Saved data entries
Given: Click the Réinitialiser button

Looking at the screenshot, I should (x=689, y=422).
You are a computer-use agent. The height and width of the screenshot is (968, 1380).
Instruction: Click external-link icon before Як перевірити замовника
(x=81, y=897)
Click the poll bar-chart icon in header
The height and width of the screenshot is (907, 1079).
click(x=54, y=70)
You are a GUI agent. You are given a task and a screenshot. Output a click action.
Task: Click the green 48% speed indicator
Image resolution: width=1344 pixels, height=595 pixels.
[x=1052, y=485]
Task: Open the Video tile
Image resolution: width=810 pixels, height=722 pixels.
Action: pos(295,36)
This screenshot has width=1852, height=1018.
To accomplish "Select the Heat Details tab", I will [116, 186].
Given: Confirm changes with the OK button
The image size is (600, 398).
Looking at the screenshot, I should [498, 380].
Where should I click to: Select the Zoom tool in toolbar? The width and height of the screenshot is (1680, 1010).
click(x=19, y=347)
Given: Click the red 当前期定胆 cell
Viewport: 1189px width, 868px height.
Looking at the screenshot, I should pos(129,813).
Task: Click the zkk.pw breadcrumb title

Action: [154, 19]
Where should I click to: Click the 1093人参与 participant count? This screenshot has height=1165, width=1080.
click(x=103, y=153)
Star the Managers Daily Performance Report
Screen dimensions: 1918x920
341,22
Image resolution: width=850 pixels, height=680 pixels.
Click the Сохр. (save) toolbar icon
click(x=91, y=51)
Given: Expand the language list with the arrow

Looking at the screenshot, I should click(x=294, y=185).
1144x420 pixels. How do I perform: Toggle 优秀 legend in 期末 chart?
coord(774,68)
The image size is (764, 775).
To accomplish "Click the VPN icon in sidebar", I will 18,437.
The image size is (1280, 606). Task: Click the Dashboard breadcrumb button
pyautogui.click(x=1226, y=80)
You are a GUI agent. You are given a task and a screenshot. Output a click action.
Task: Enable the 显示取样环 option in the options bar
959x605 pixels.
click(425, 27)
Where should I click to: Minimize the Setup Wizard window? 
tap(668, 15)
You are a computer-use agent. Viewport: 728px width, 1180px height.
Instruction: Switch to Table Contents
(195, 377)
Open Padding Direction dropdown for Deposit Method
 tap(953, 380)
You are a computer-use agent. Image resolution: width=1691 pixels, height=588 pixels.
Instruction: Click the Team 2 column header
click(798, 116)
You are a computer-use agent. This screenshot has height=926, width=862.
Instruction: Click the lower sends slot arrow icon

● **EXERCISE**:
Look over the records above and filter for each line with the word "accomplish".

● **SOLUTION TO THE PROBLEM**:
To accomplish "Select the Heat Details tab", I will [116, 186].
To accomplish "Click the VPN icon in sidebar", I will 18,437.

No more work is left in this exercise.